Pep Guardiola and Carlo Ancelotti: Control against chaos in the Champions League

Scribbling in his blank notebook whilst staring at the stained ceiling, Pep Guardiola has all planned it carefully. Tonight’s Champions League program: Manchester CityReal Madrid.

Pep’s eternal enemy had already met his Manchester City under Zidane’s tenure, and had dramatically been booted out of the competition in the eighth of finals by Pep’s men: the encounter was still fresh in Madrid’s mind. Where Pep could taunt Zidane’s defensive organization, he had to face Carlo Ancelotti, whom he already knew well from his last Madrid tenure: The chaos invoked by the Italian had turned in his favor again, despite Pep’s carefully planned gameplan.

Unlike previous Champions League editions, Pep Guardiola did not “overthink” – a regular complaint in the past years – his line-up. He did not field a player in an odd, new position. The táctico continued with a regular line-up, though hindered by several absences (J.Cancelo, K Walker). From the first minutes, the Citizens steamrolled past Madrid’s midfield and defence: Every transition seemed a matter of life and death, worsened by Casemiro’s absence, injured.

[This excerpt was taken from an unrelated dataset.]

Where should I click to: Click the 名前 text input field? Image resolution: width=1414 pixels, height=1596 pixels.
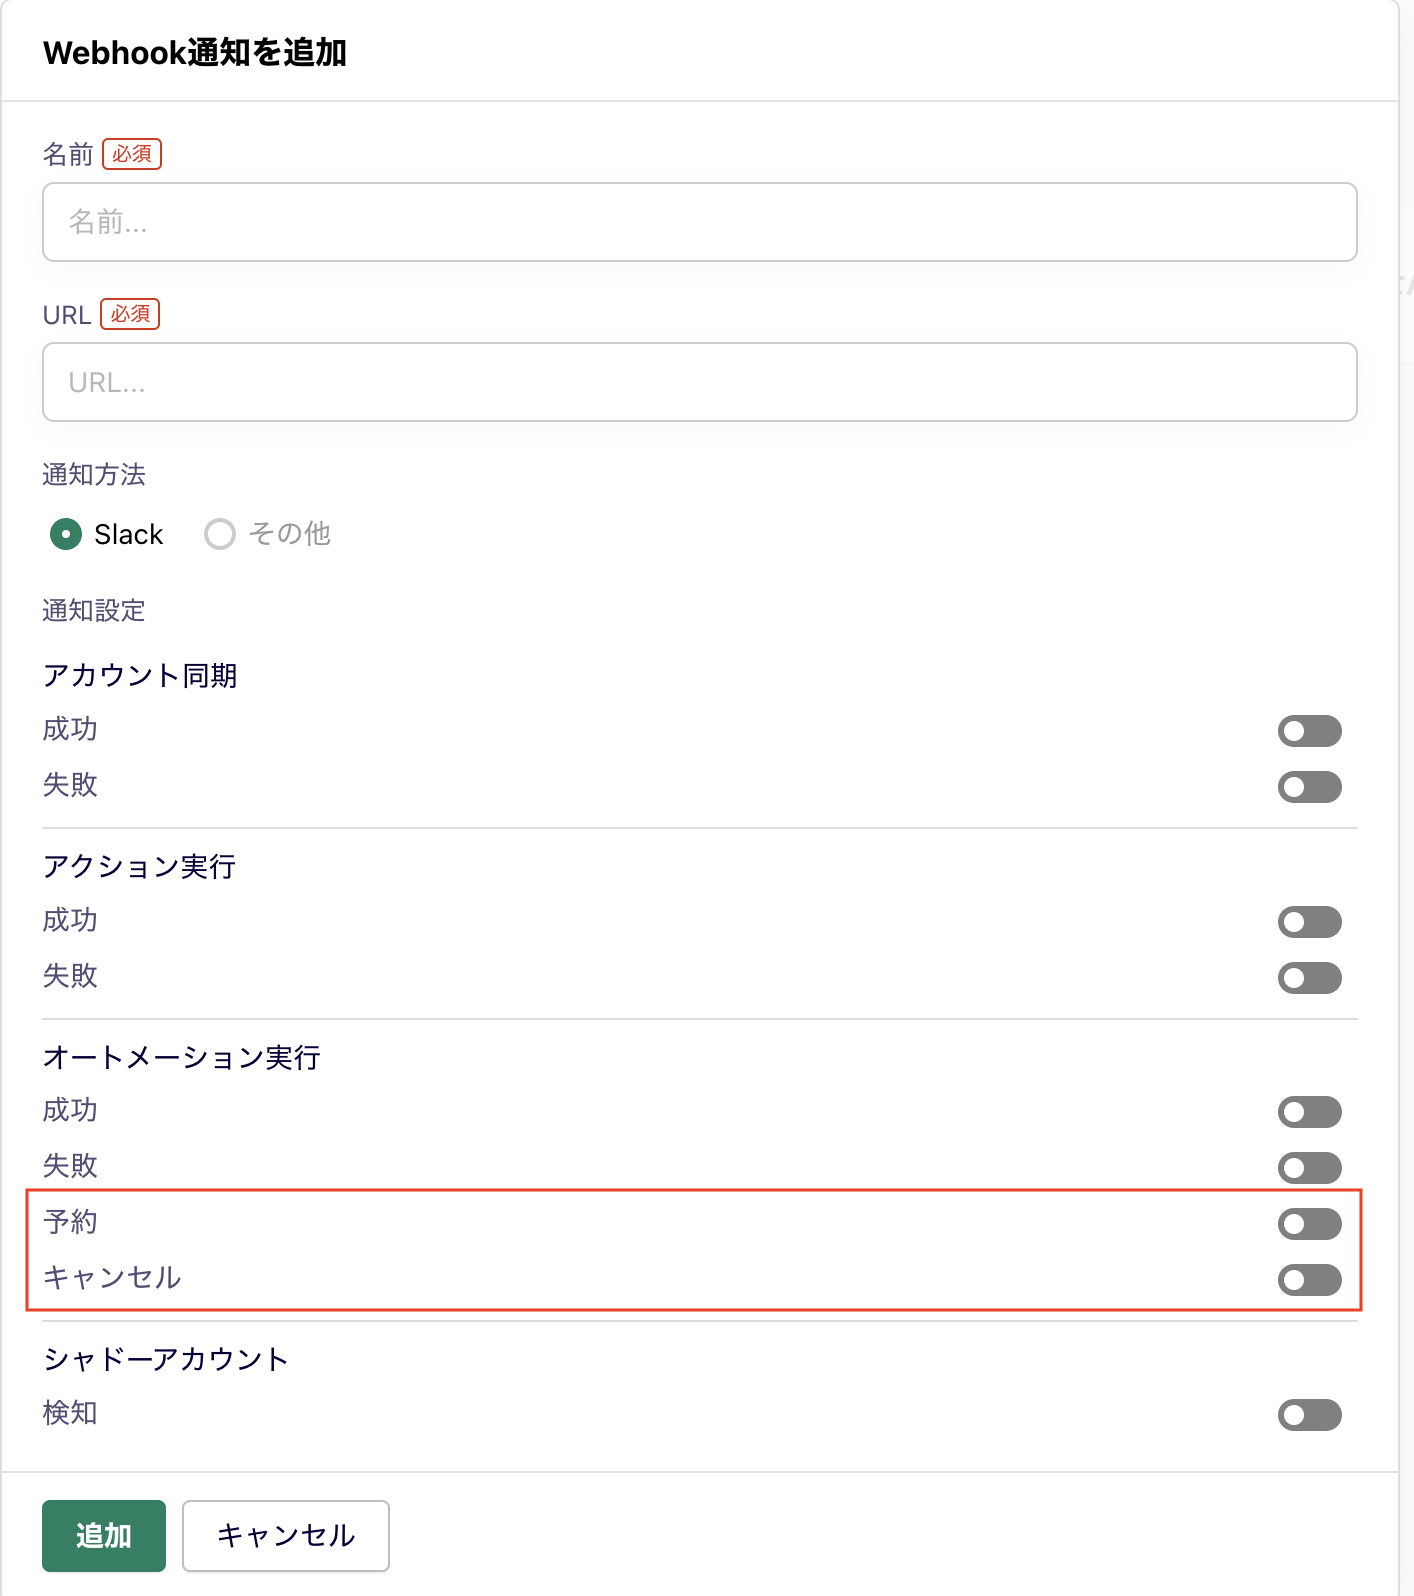click(x=699, y=222)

“After the game, I often look at my stats. I love interceptions – they are my goals, my assists”

Without Casemiro, Kroos struggled to halt City’s threats in the midfield, placed deep. But at his age, the German could not run as much, anymore. His usual partner, Modrić, was placed on the wrong side of the pitch: He saw little of the ball, and Magic Modrić was barely seen. The younger of all three, Federico Valverde, barely made an impact as acres of spaces remained indefensible over the course of the third quarter of the game. Kevin de Bruyne and Gabriel Jesus took advantage as they scored in the 2nd and 11th minute respectively – Still, a 2-0 score felt light to many in comparison to the disaster Ancelotti’s team were in Manchester.

As if the Brazilian’s absence was not an issue of its own, Militao and Alaba began with individual mistakes – the main weakness of Ancelotti’s premise. The opener and other goals saw either of the two centre-backs getting pulled off their defensive positions with a third or fourth City player appearing behind them.

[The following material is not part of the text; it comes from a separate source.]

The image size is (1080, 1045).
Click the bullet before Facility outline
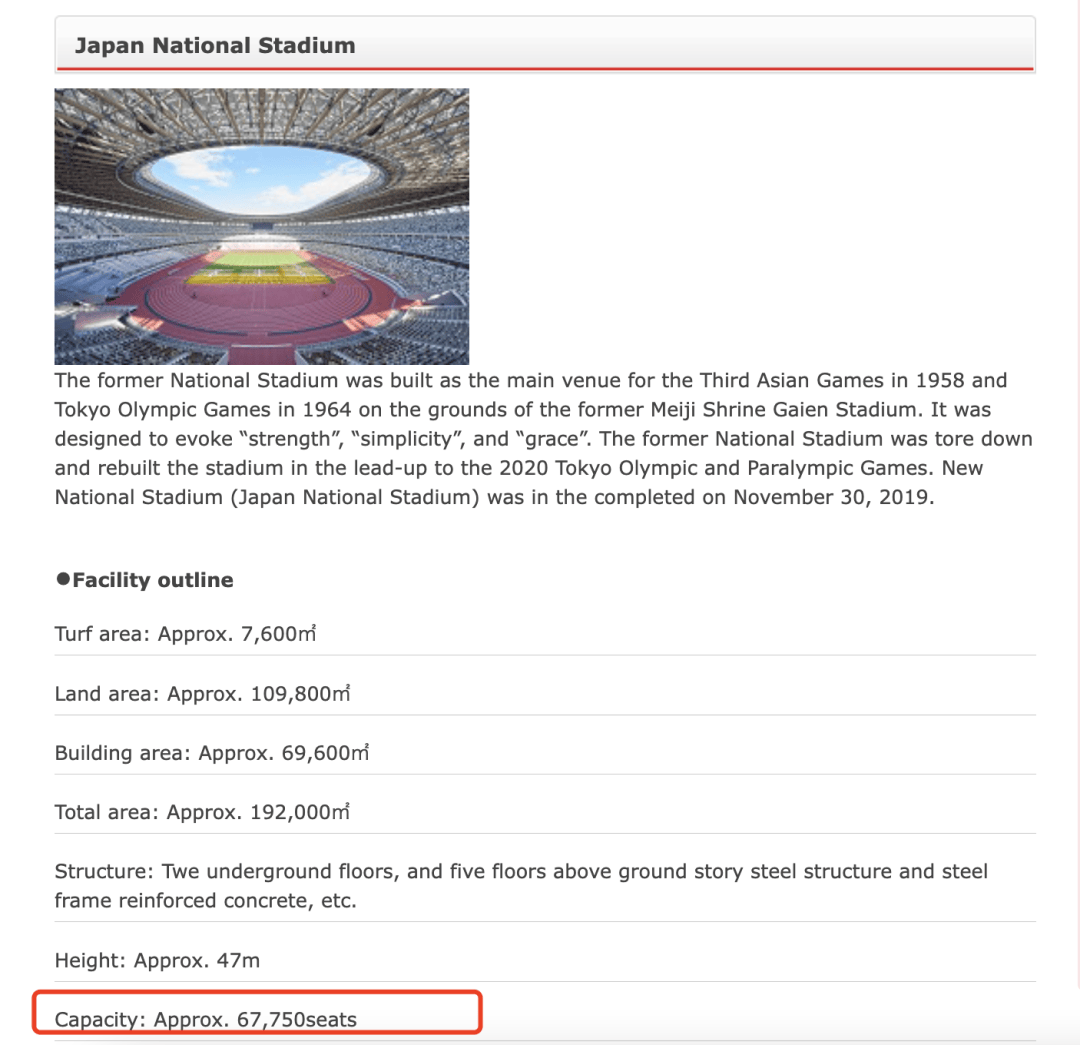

Manchester City often looked to overload the left with the likes of Kevin de Bruyne, Phil Foden and Oleksandr Zinchenko, the latter often left alone in advance positions as Federico Valverde often pulled back to aid the backline. The situation was alarming: Real Madrid gave space to the best space-occupiers in the world, and City knew it: Ancelotti’s risk-it-all tactics had worked in La Liga, but less so in the Champions League: It was not the first time Madrileños had seen their team devoured in defensive transitions, and this game was the worst possible – without Casemiro, it all felt worse, heavier and breathing became hard.

This is one possible portrait of yesterday’s game. Pep Guardiola has done his job, he transmitted the idea to his players, they executed it well and a big advantage before visiting the Bernabeu was assured by the Citizens. But that portrait is not an accurate depiction of the reality that turned into madness, precisely what Manchester City looked to avoid – but what Ancelotti and Real Madrid were looking for.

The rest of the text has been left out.